Earlier last week, Japanese manufacturer Mitsubishi Electric disclosed that it had suffered a security breach in June last year, which saw hackers access personal employee information and corporate materials.
Local media reports related that the attackers – speculated to be members of a Chinese state-sponsored hacking group known as “Tick” – were able to exploit a zero-day vulnerability in one of the anti-virus products Mitsubishi Electric was using, Trend Micro’s OfficeScan.
Data stolen in the attack included almost 2000 employment applications, the results of an employee survey completed by 4,566 people, details on 1,569 Mitsubishi Electric staff who retired between 2007 and 2019, and corporate information including confidential technical documents and sales materials.

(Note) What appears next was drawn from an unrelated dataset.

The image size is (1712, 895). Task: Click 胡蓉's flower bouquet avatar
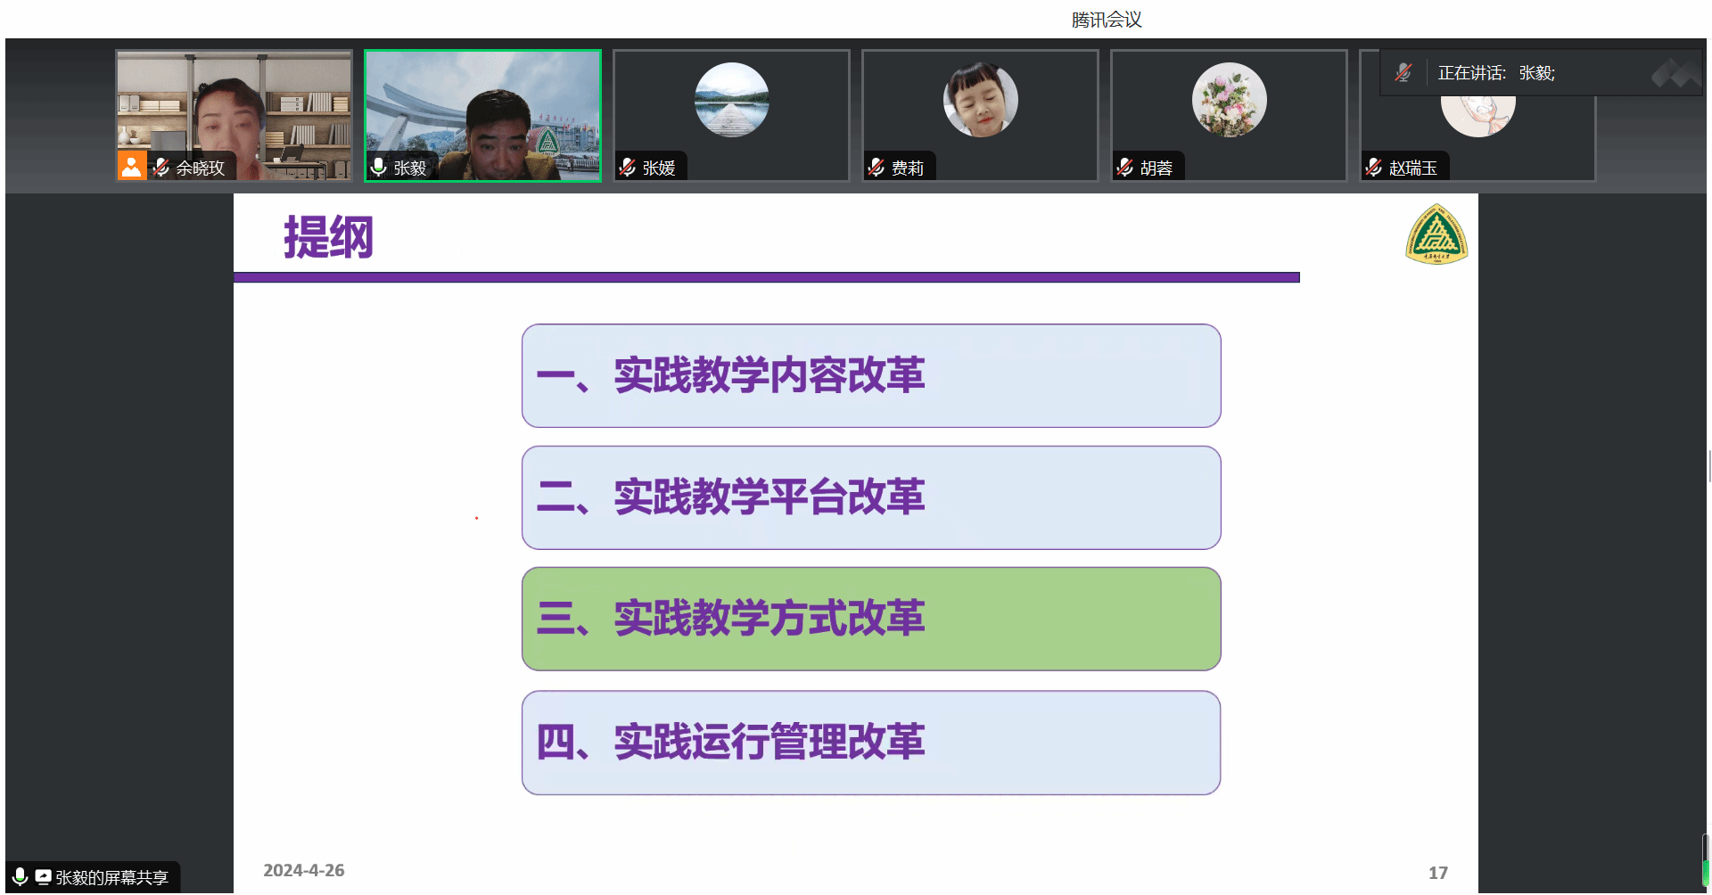click(1229, 100)
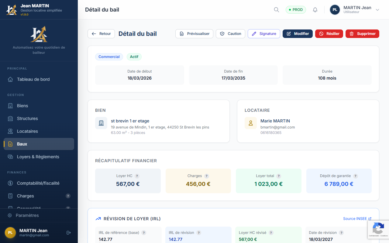Image resolution: width=389 pixels, height=243 pixels.
Task: Click the Prévisualiser button
Action: click(x=194, y=34)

A ZDNet report suggests that the vulnerability exploited by Mitsubishi’s hackers was CVE-2019-18187, a directory traversal and arbitrary file upload vulnerability in Trend Micro OfficeScan that was fixed in October 2019.
Trend Micro has previously boasted in its marketing materials that Mitsubishi Electric is one of its customers.
It’s obviously extremely embarrassing for any security company to be found to have played an unwitting part in a successful hack, but the truth is that any sophisticated piece of software is likely to have bugs – there’s nothing magic about anti-virus software that means it is somehow impervious to exploitation.
Other security firms would be wise not to show too much gloating at Trend Micro’s misfortune, as it could be them in the firing line next time.
The real culprits here are not the anti-virus company whose product was exploited by hackers, but the hackers themselves.